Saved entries
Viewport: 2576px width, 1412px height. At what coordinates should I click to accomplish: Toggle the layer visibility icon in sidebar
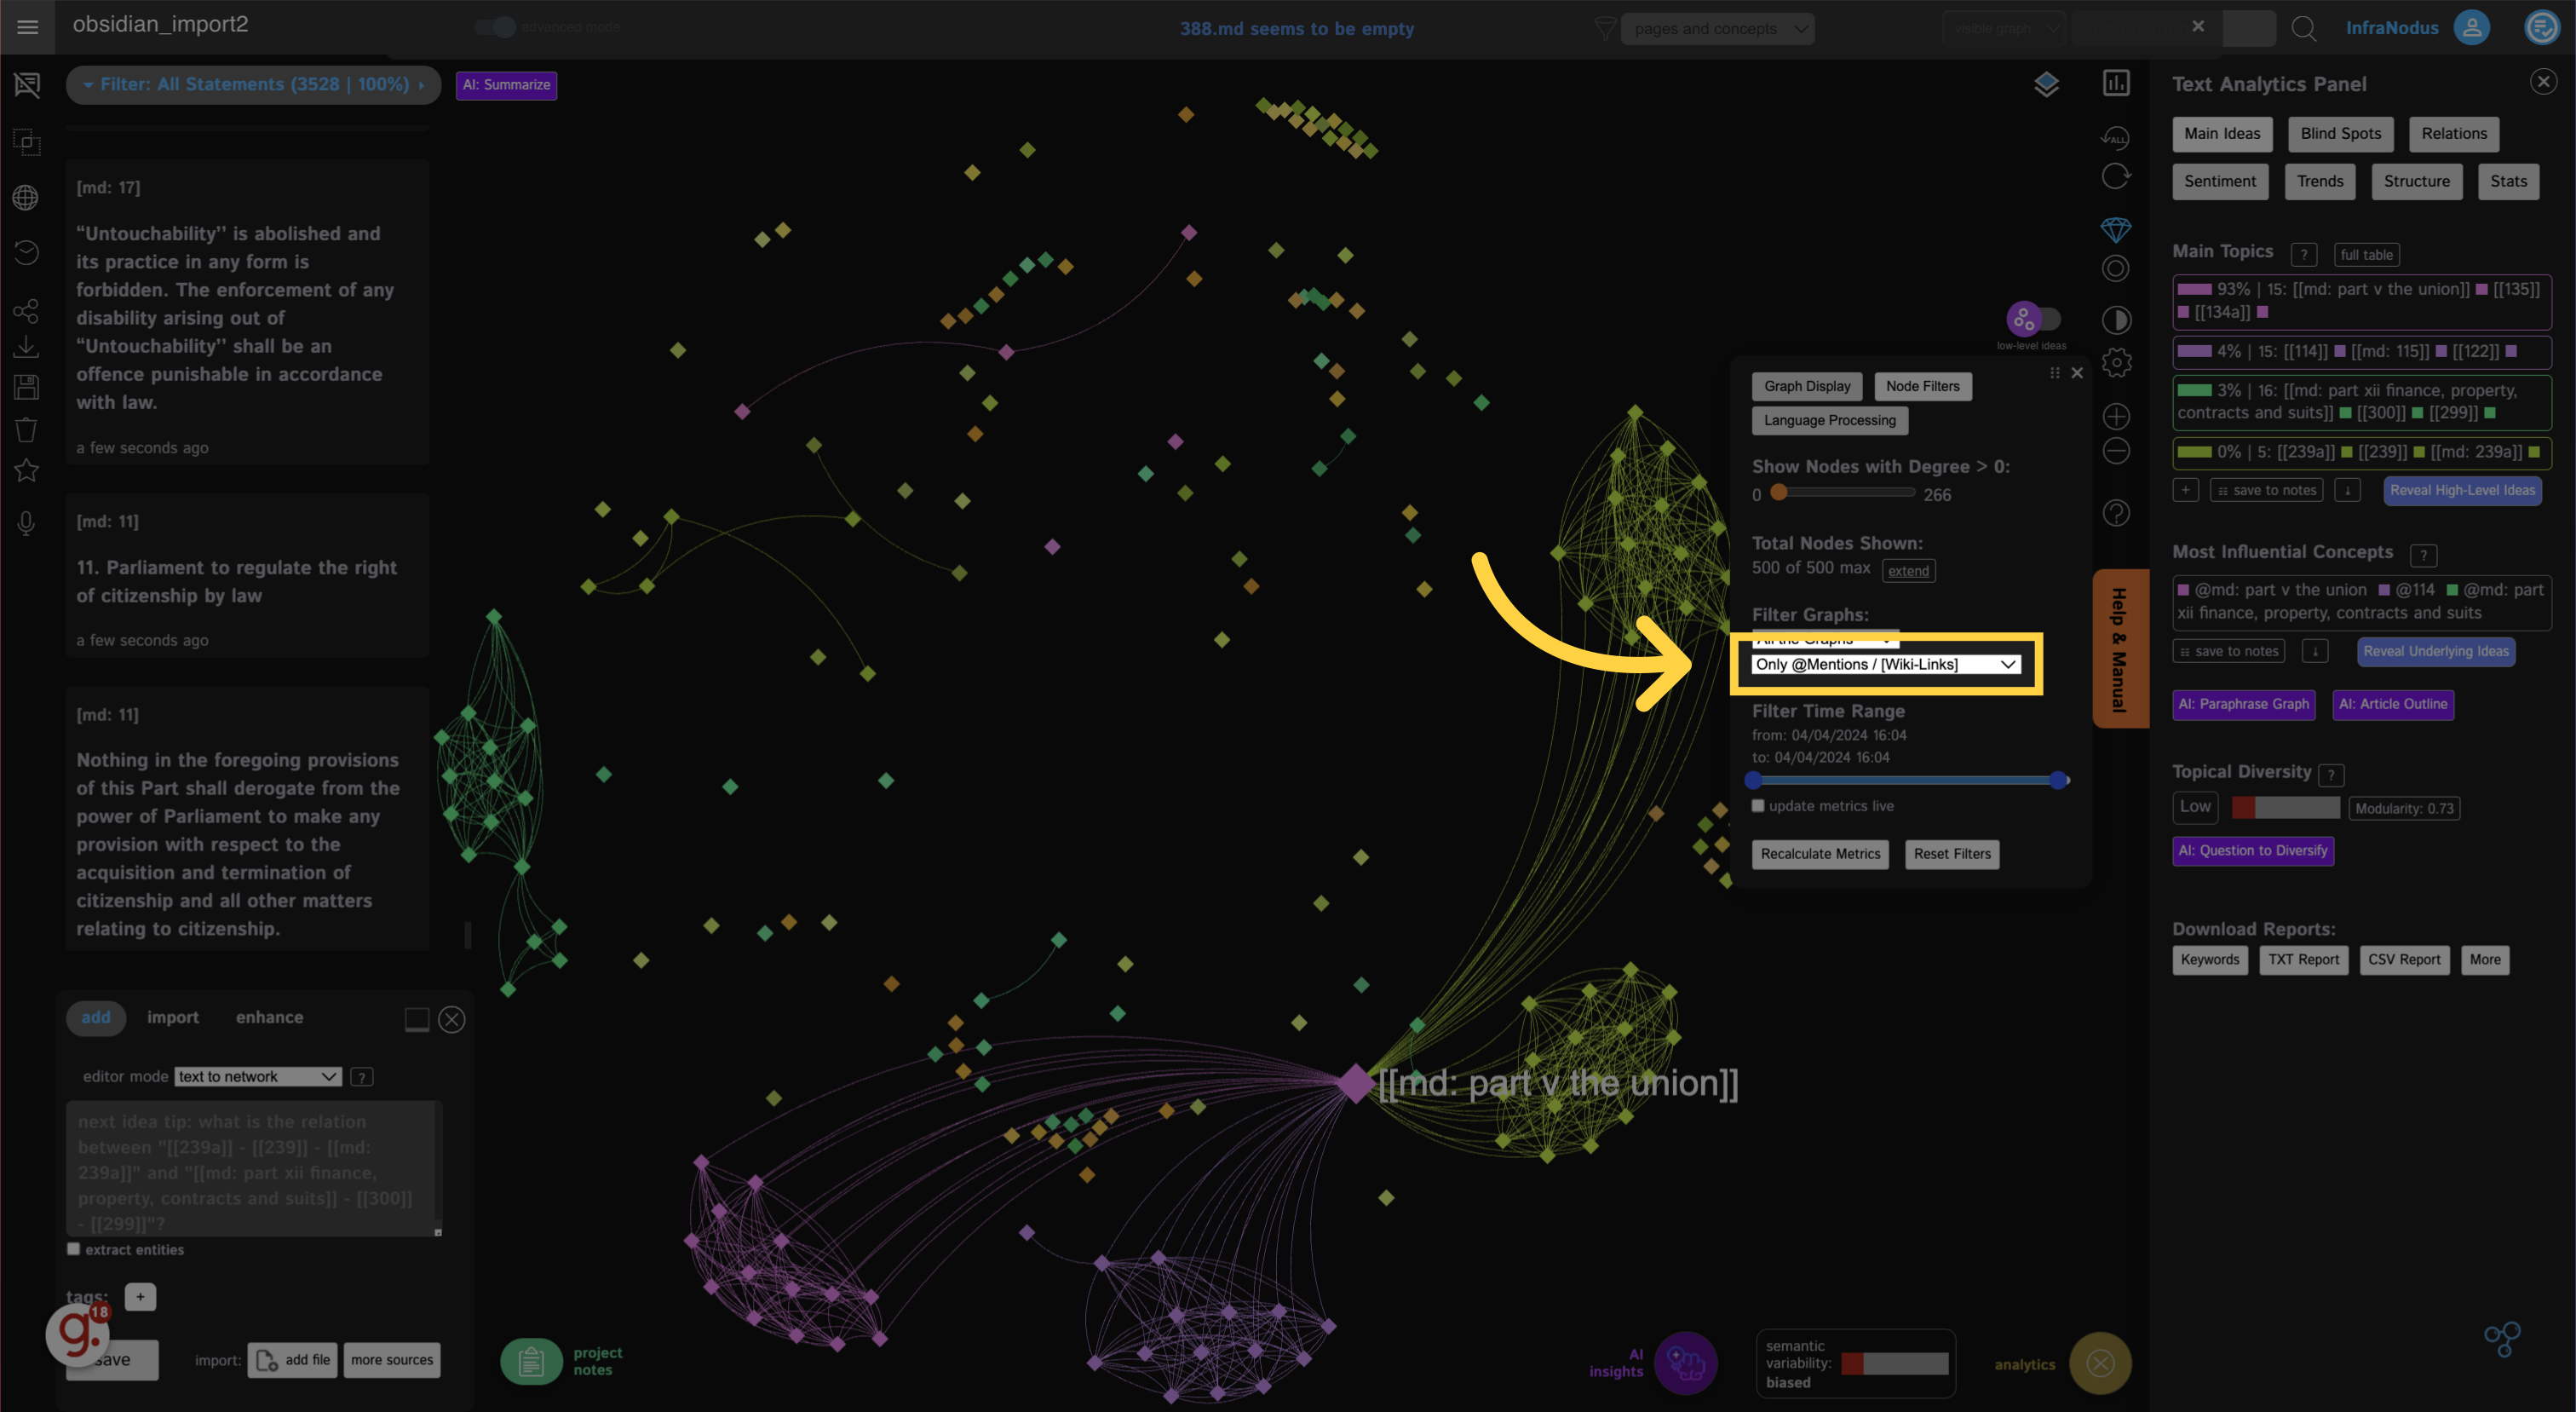(2048, 84)
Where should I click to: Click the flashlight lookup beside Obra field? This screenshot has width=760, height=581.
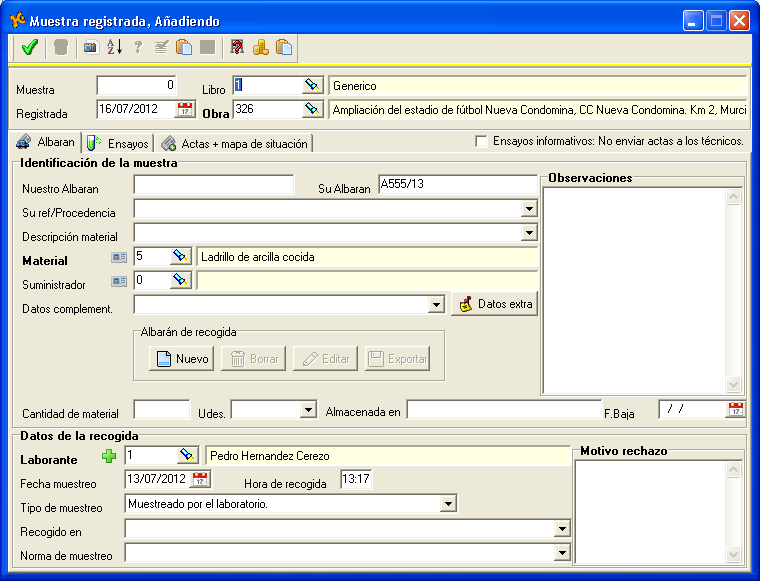pyautogui.click(x=313, y=109)
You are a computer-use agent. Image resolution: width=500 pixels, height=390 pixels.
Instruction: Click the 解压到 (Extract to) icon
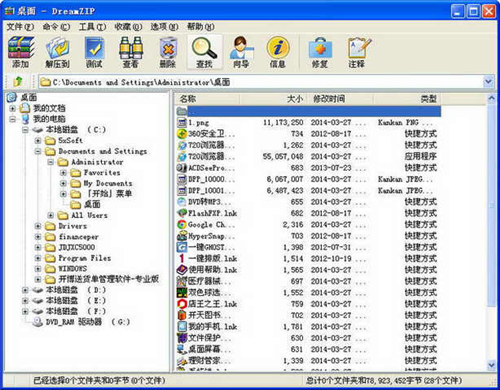[57, 52]
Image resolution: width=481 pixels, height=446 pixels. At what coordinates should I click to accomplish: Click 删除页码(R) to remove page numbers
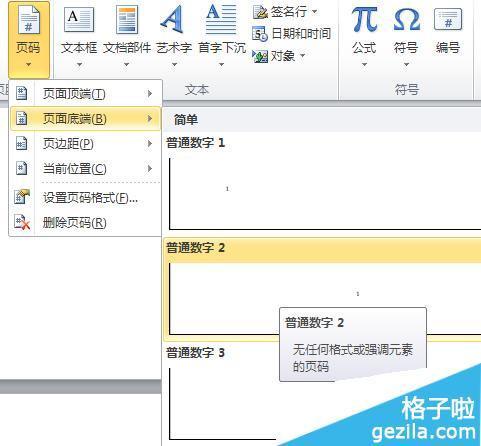coord(85,223)
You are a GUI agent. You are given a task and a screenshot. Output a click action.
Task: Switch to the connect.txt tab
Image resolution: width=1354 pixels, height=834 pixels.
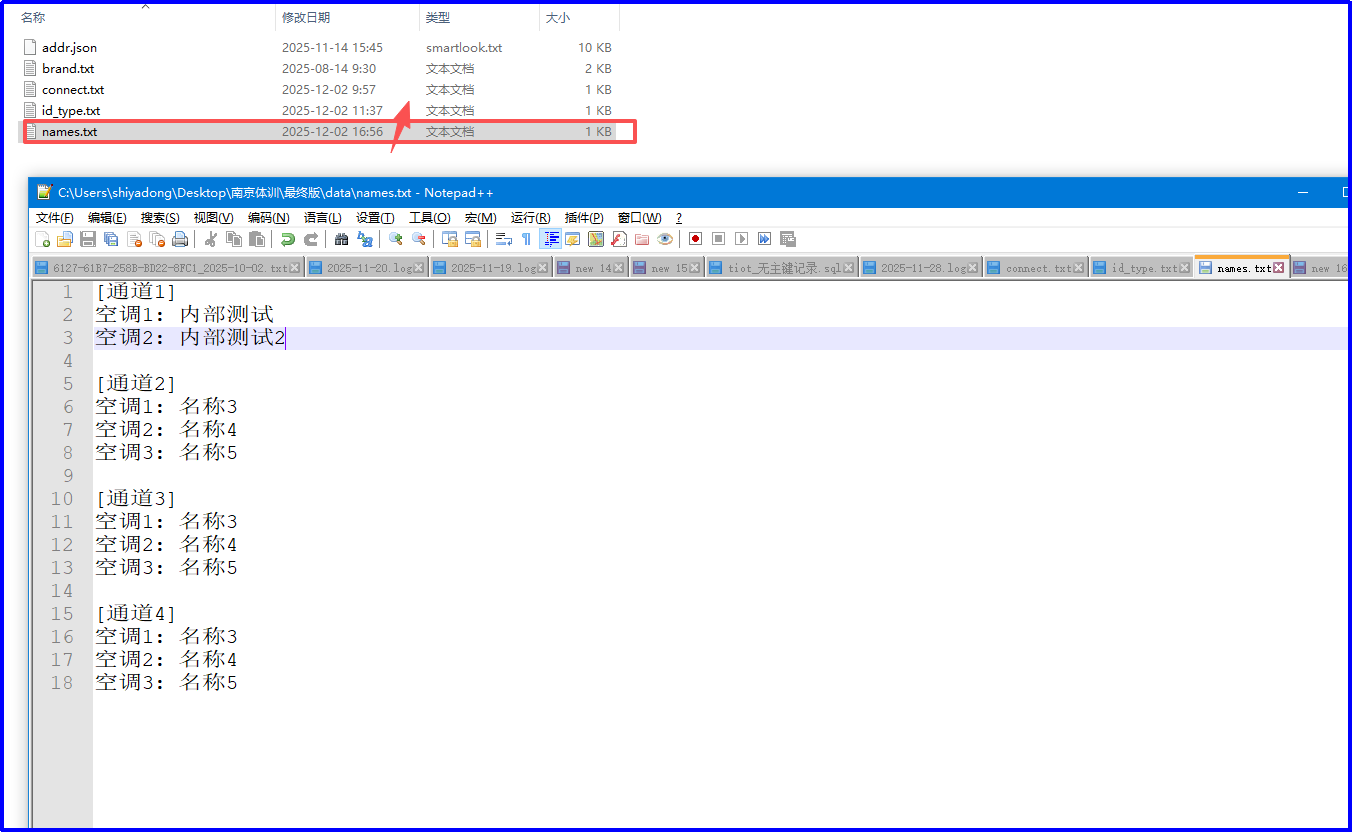pyautogui.click(x=1038, y=268)
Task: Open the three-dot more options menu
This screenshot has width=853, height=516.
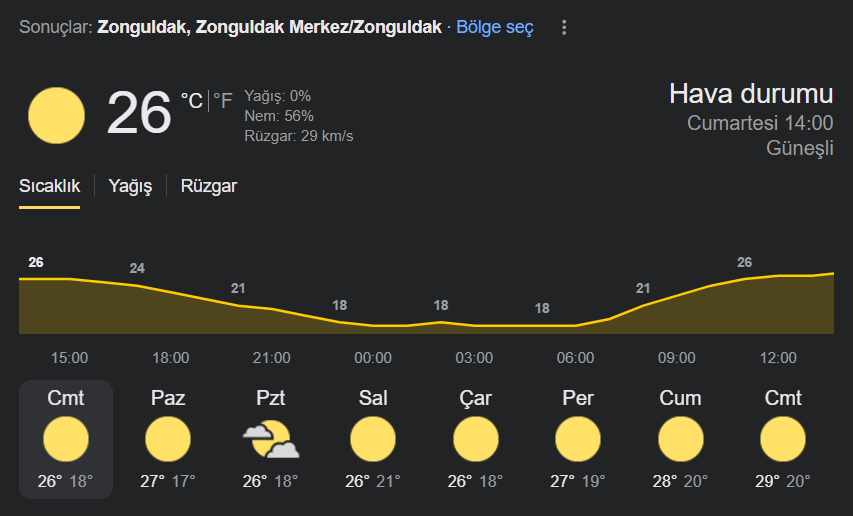Action: (x=564, y=28)
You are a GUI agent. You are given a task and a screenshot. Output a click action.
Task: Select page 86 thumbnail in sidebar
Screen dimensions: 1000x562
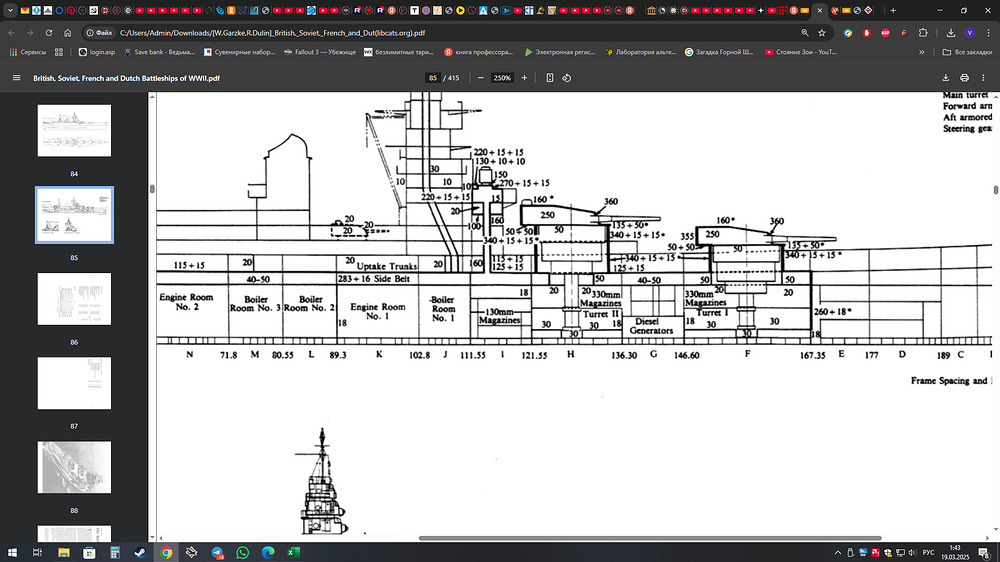(74, 298)
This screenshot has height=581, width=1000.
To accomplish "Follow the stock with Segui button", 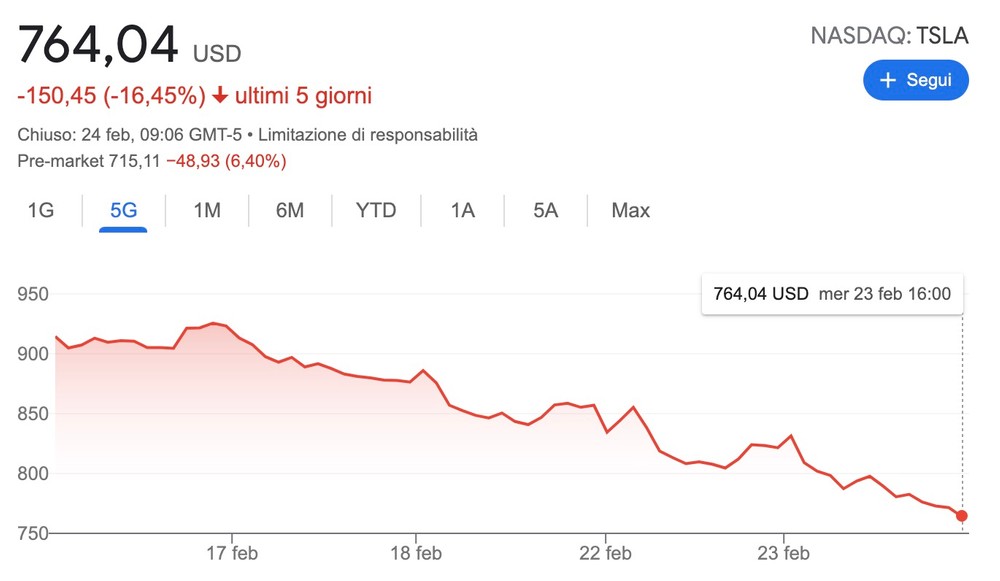I will 916,80.
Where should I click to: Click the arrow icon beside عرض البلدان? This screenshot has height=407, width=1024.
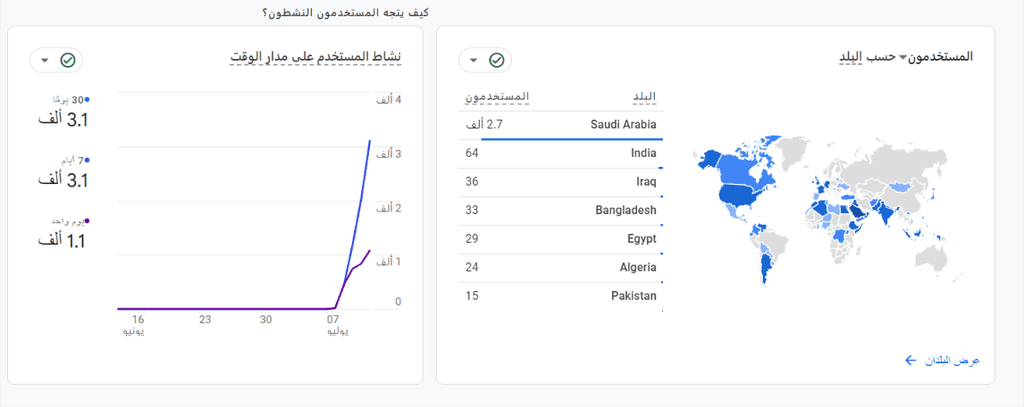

Instructions to follow
Write out exactly the run of lines above that starts at the line containing "Instruction: Click the 解压到 (Extract to) icon" and ends at the line containing "Task: Switch to the connect.txt tab". Include both, and leave the pictures out.

Answer to this task
Instruction: Click the 解压到 (Extract to) icon
[57, 52]
Image resolution: width=481 pixels, height=446 pixels. At what coordinates should I click to accomplish: Click 删除页码(R) to remove page numbers
coord(85,223)
You are a GUI agent. You are given a task and a screenshot. Output a click action.
Task: Switch to the connect.txt tab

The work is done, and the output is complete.